From the Los Angeles Biomedical Research Institute at Harbor-UCLA Medical Center, Division of HIV Medicine and the David Geffen School of Medicine at UCLA.

Correspondence to Eric S. Daar, Los Angeles Biomedical Research Institute at Harbor-UCLA Medical Center, Division of HIV Medicine and the David Geffen School of Medicine at UCLA, 1124 W. Carson St., N-24, Torrance, CA 90502, USA. Tel: +1 310 222 2467; fax: +1 310 533 0447; e-mail:

While sustained suppression of plasma HIV-1 RNA below the limits of detection with standard assays is possible in many infected individuals, it is clear that virus still persists in cellular reservoirs for prolonged periods of time [1,2]. Nevertheless, there is little evidence that viral evolution is occurring in this reservoir or that it will be a source of drug resistant virus in the future [2]. In addition to the cellular reservoir, other pharmacologically privileged areas such as the central nervous system and the genital tract may act as an additional sources of residual virus in those with ‘undetectable’ levels of plasma HIV-1 RNA. Several groups have reported data using investigational assays that measure plasma HIV-1 RNA levels below 50 copies/ml, showing that many patients on potent antiretroviral (ARV) therapy have detectable levels present below the limits of detection of standard assays [3,4]. It is not yet known what the clinical implications are of having quantifiable viral levels in this range or what is the source of this low level viremia. Defining these issues may have implications in the clinic as well as towards our understanding of HIV-1 pathogenesis. In fact, recent investigation of novel ARV treatment strategies has provided insight into these areas of interest.

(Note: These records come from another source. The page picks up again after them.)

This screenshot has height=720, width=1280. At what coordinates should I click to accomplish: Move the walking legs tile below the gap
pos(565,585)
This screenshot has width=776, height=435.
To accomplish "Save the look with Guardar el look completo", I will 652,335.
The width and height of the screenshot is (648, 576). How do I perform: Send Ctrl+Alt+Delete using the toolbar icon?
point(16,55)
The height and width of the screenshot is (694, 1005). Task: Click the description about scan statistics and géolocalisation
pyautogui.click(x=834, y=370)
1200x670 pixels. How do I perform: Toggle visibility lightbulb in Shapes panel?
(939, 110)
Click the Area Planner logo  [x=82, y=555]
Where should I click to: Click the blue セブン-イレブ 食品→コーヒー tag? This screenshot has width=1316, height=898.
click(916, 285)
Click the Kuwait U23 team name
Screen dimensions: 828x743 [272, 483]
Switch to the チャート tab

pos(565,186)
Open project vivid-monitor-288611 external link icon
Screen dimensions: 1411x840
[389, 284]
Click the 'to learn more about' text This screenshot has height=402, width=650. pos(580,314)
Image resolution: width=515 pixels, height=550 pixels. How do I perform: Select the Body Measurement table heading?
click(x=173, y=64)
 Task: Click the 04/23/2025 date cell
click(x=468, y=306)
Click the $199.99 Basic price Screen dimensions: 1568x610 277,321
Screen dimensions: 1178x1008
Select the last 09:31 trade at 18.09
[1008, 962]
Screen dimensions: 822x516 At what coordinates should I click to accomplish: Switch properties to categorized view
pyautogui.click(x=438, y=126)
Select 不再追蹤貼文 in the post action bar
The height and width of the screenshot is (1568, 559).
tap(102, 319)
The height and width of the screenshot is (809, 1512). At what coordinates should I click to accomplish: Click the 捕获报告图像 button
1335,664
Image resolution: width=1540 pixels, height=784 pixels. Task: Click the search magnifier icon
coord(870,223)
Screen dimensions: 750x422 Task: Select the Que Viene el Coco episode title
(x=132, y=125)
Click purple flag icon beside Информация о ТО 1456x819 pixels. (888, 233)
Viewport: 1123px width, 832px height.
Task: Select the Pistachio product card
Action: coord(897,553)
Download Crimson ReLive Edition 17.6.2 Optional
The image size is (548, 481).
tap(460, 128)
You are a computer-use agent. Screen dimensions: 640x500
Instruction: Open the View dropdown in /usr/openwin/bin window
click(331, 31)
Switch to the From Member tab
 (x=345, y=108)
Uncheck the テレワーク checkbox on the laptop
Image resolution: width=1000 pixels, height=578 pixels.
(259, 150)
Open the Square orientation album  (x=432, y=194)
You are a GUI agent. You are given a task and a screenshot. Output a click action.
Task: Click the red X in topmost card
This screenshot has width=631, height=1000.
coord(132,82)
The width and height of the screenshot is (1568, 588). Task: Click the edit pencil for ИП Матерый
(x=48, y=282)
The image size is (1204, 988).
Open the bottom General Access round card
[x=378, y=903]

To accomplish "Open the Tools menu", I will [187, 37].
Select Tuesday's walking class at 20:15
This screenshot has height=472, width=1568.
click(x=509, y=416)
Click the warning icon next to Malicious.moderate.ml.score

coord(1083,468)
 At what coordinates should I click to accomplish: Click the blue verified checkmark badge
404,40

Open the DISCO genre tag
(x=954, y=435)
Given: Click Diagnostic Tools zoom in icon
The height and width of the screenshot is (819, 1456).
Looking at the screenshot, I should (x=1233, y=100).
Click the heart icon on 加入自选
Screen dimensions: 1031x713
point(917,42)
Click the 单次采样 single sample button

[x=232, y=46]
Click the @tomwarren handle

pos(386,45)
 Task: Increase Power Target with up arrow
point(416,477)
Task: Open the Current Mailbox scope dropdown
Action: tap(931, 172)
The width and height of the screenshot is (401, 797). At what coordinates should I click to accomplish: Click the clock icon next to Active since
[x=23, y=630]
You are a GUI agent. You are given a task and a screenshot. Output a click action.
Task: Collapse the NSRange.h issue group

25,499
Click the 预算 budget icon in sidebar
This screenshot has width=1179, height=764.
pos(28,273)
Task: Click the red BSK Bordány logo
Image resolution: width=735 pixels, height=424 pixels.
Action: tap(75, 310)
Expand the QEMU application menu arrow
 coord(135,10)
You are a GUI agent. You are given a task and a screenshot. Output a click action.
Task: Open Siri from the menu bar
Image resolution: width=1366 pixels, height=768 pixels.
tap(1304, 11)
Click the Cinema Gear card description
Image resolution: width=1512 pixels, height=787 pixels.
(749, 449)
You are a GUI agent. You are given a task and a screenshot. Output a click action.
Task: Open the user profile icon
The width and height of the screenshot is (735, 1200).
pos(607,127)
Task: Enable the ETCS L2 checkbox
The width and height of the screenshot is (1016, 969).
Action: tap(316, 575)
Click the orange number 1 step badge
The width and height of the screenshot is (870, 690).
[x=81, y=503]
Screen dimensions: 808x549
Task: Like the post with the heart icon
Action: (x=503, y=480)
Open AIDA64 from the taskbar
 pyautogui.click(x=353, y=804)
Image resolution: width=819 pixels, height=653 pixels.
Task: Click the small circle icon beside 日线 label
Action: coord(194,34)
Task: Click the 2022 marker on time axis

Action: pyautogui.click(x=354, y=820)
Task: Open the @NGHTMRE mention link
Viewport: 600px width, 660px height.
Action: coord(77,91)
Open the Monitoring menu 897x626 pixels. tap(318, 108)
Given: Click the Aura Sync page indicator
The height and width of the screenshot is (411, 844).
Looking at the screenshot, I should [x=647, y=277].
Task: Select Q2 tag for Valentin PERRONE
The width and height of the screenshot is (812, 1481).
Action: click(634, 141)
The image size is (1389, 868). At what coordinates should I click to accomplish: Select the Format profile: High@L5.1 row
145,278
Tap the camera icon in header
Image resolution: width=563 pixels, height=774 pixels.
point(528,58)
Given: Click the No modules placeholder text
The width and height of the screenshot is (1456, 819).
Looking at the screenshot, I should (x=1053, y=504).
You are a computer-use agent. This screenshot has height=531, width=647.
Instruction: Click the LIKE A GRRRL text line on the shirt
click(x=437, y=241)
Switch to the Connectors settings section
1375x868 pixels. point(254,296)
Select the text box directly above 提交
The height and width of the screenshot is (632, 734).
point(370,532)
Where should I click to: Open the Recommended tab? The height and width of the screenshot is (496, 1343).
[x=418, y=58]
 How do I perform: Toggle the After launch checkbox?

McKinnon and colleagues report in this issue of AIDS data from stored specimens collected during the course of a clinical trial of maintenance therapy with a single pharmacologically boosted protease inhibitor (PI). The results of this study were reported by Arribas et al. [5] and showed that 20 of 21 who remained on a combination drug regimen maintained undetectable levels of plasma HIV-1, with the lone ‘failure’ having left the study because of toxicity. In contrast, 17 of 21 who simplified their combination therapy to lopinavir/ritonavir (LPV/r) alone remained suppressed, with one of the four not suppressed being lost to follow-up and the other three experiencing viral rebound. The investigators in the current analyses used a modified RT–PCR assay with a lower limit of quantitation of 3 copies/ml to further explore the impact removing two drugs from a three-drug regimen have on low level plasma HIV-1 RNA. They found that in the controls as well as those that remained suppressed on LPV/r alone there was no change in plasma HIV-1 RNA over time. In contrast, those experiencing viral rebound had an increase in plasma HIV-1 RNA detected with the highly sensitive assay prior to experiencing viral rebound identified by standard methods.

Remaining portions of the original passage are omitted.